◆ **THE RECORDS**:
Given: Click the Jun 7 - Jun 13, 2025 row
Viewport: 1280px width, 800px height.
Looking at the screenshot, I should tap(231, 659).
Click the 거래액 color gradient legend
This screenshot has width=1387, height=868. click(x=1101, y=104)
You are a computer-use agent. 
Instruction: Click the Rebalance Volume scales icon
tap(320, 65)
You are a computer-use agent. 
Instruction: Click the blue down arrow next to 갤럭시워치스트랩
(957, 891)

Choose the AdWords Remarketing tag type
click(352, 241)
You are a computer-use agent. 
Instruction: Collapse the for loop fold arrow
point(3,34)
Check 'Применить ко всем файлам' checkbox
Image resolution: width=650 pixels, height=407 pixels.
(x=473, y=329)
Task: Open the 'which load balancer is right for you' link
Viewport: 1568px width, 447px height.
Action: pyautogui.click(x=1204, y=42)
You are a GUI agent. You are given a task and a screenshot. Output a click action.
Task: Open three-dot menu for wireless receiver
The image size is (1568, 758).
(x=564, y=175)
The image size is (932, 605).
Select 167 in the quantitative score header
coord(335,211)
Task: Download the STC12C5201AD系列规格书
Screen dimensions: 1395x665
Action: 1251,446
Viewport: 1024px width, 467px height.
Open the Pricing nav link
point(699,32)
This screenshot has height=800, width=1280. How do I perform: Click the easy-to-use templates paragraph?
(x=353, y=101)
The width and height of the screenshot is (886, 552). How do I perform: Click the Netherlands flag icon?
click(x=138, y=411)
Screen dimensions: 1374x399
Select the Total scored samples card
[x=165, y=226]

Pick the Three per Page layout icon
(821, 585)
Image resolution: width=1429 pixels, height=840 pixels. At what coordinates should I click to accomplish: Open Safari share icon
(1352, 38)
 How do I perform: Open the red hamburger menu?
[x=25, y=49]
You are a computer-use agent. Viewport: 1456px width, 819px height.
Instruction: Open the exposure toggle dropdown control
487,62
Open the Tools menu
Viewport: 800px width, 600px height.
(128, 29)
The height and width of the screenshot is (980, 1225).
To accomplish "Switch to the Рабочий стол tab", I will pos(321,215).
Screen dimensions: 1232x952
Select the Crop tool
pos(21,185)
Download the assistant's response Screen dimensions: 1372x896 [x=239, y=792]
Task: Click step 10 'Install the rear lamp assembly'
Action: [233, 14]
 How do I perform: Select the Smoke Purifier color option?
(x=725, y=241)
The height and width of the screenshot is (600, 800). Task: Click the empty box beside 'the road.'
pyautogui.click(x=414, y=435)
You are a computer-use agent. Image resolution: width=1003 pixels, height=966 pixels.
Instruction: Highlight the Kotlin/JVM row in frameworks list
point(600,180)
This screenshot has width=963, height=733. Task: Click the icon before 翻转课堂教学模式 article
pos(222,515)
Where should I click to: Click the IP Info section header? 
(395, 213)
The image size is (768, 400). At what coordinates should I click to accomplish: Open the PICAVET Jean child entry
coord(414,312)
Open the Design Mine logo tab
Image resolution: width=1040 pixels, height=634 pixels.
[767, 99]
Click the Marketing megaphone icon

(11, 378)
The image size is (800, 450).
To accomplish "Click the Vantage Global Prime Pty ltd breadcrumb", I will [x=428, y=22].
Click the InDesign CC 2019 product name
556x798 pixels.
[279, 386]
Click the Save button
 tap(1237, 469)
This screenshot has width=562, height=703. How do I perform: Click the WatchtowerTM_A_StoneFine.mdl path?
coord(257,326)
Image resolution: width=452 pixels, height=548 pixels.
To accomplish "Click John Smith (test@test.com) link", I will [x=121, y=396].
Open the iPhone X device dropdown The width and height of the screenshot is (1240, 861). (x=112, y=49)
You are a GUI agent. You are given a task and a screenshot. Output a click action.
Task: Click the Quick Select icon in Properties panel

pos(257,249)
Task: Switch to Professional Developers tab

◆ **WHAT THIS TASK INVOLVES**: Copy out every entry above, putting "screen assistant" wherever "computer-use agent" appears and changing nothing else.

◆ **SOLUTION FOR THIS PROBLEM**:
Given: Click the Jun 7 - Jun 13, 2025 row
Viewport: 1280px width, 800px height.
Looking at the screenshot, I should tap(231, 659).
Click the 거래액 color gradient legend
This screenshot has width=1387, height=868. click(x=1101, y=104)
You are a screen assistant. 
Instruction: Click the Rebalance Volume scales icon
tap(320, 65)
You are a screen assistant. 
Instruction: Click the blue down arrow next to 갤럭시워치스트랩
(957, 891)

Choose the AdWords Remarketing tag type
click(352, 241)
You are a screen assistant. 
Instruction: Collapse the for loop fold arrow
point(3,34)
Check 'Применить ко всем файлам' checkbox
Image resolution: width=650 pixels, height=407 pixels.
(x=473, y=329)
Task: Open the 'which load balancer is right for you' link
Viewport: 1568px width, 447px height.
Action: pyautogui.click(x=1204, y=42)
You are a GUI agent. You are given a task and a screenshot. Output a click action.
Task: Open three-dot menu for wireless receiver
The image size is (1568, 758).
(x=564, y=175)
The image size is (932, 605).
Select 167 in the quantitative score header
coord(335,211)
Task: Download the STC12C5201AD系列规格书
Screen dimensions: 1395x665
Action: 1251,446
Viewport: 1024px width, 467px height.
Open the Pricing nav link
point(699,32)
This screenshot has height=800, width=1280. How do I perform: Click the easy-to-use templates paragraph?
(x=353, y=101)
The width and height of the screenshot is (886, 552). How do I perform: Click the Netherlands flag icon?
click(x=138, y=411)
Screen dimensions: 1374x399
Select the Total scored samples card
[x=165, y=226]

Pick the Three per Page layout icon
(821, 585)
Image resolution: width=1429 pixels, height=840 pixels. At what coordinates should I click to accomplish: Open Safari share icon
(1352, 38)
 How do I perform: Open the red hamburger menu?
[x=25, y=49]
You are a screen assistant. Viewport: 1456px width, 819px height.
Instruction: Open the exposure toggle dropdown control
487,62
Open the Tools menu
Viewport: 800px width, 600px height.
(128, 29)
The height and width of the screenshot is (980, 1225).
To accomplish "Switch to the Рабочий стол tab", I will pos(321,215).
Screen dimensions: 1232x952
Select the Crop tool
pos(21,185)
Download the assistant's response Screen dimensions: 1372x896 [x=239, y=792]
Task: Click step 10 'Install the rear lamp assembly'
Action: [233, 14]
 How do I perform: Select the Smoke Purifier color option?
(x=725, y=241)
The height and width of the screenshot is (600, 800). Task: Click the empty box beside 'the road.'
pyautogui.click(x=414, y=435)
You are a screen assistant. Image resolution: width=1003 pixels, height=966 pixels.
Instruction: Highlight the Kotlin/JVM row in frameworks list
point(600,180)
This screenshot has width=963, height=733. Task: Click the icon before 翻转课堂教学模式 article
pos(222,515)
Where should I click to: Click the IP Info section header? 
(395, 213)
The image size is (768, 400). At what coordinates should I click to accomplish: Open the PICAVET Jean child entry
coord(414,312)
Open the Design Mine logo tab
Image resolution: width=1040 pixels, height=634 pixels.
[767, 99]
Click the Marketing megaphone icon

(11, 378)
The image size is (800, 450).
To accomplish "Click the Vantage Global Prime Pty ltd breadcrumb", I will [x=428, y=22].
Click the InDesign CC 2019 product name
556x798 pixels.
[279, 386]
Click the Save button
 tap(1237, 469)
This screenshot has width=562, height=703. How do I perform: Click the WatchtowerTM_A_StoneFine.mdl path?
coord(257,326)
Image resolution: width=452 pixels, height=548 pixels.
To accomplish "Click John Smith (test@test.com) link", I will [x=121, y=396].
Open the iPhone X device dropdown The width and height of the screenshot is (1240, 861). (x=112, y=49)
You are a GUI agent. You are given a task and a screenshot. Output a click action.
Task: Click the Quick Select icon in Properties panel

pos(257,249)
Task: Switch to Professional Developers tab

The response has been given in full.